## College Algebra (10th Edition)

The sequence is geometric. $r=\dfrac{2}{3}$ $S_{50} \approx 2$
$\bf\text{RECALL:}$ $\bf\text{(1) Arithmetic Sequence }$ A sequence is arithmetic if there exists a common difference $d$ among consecutive terms. $d=a_n-a_{n-1}$ The sum of the first $n$ terms of an arithmetic sequence is given by the formulas: $S_n=\frac{n}{2}(a_1 +a_n)$ or $S_n=\frac{n}{2}\left(2 a_1 + (n-1)d\right)$ $\bf\text{(2) Geometric Sequence }$ A sequence is geometric if there exists a common ratio $r$ among consecutive terms. $r=\dfrac{a_n}{a_{n-1}}$ The sum of the first $n$ terms of a geometric sequence is given by the formula: $S_{n}=a_1 \cdot \dfrac{1-r^n}{1-r}$ In the formulas listed above, $d$ = common difference $r$ = common ratio $a_1$ = first term $a_n$ = nth term $n$ = number of terms $\bf\text{List the first few terms of the sequence.}$ $\bf\text{Identify the sequence as arithmetic or geometric.}$ Substitute $1, 2, 3$ for $n$ to list the first three terms: $a_1 =(\frac{2}{3})^1=\frac{2}{3}$ $a_2 = (\frac{2}{3})^2=\frac{4}{9}$ $a_3 = (\frac{2}{3})^3=\frac{8}{27}$ There is no common difference, so the sequence is not arithmetic.

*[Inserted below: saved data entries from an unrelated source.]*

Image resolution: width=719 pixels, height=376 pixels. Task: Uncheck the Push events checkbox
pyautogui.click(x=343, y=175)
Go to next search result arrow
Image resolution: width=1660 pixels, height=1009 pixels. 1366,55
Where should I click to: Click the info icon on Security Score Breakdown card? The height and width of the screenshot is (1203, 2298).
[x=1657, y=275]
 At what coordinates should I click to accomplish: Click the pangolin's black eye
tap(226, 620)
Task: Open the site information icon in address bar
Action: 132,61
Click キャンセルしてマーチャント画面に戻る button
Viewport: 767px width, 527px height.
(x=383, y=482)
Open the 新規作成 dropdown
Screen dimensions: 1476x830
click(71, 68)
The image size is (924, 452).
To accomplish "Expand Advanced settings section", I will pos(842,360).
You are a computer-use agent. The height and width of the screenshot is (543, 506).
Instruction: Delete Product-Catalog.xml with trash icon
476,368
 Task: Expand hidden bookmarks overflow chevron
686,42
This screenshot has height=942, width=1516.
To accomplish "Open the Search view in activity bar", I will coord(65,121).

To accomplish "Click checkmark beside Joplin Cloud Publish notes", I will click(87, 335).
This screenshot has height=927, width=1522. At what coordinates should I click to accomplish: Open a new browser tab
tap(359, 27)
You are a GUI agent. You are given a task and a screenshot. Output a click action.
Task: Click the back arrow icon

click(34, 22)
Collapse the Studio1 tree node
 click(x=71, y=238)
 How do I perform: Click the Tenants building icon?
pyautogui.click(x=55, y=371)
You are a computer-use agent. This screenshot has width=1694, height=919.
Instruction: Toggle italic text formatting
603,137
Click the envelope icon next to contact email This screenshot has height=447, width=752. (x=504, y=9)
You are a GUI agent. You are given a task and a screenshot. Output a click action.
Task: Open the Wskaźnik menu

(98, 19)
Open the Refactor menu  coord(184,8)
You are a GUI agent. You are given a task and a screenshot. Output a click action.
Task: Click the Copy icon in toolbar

Solve for the ratio of pairs of consecutive terms to obtain: $\dfrac{a_2}{a_1} = \dfrac{\frac{4}{9}}{\frac{2}{3}}=\dfrac{4}{9} \cdot \dfrac{3}{2} = \dfrac{12}{18} = \dfrac{2}{3}$ $\require{cancel}\dfrac{a_3}{a_2} = \dfrac{\frac{8}{27}}{\frac{4}{9}}=\dfrac{8}{27} \cdot \dfrac{9}{4} = \dfrac{\cancel{8}2}{\cancel{27}3} \cdot \dfrac{\cancel{9}}{\cancel{4}}=\dfrac{2}{3}$ The sequence has a common ratio of $\dfrac{2}{3}$. Thus, the sequence is geometric with $d=\frac{2}{3}$. $\bf\text{Find the sum of the first 50 terms}:$ With $a_1=\dfrac{2}{3}$ and $r=\frac{2}{3}$, solve for the sum of the first 50 terms using the formula in (2) above to obtain: $S_n = a_1 \cdot \dfrac{1-r^n}{1-r} \\S_{50} = \dfrac{2}{3} \cdot \left(\dfrac{1-\cdot(\frac{2}{3})^{50}}{1-\frac{2}{3}}\right) \\S_{50} \approx 2$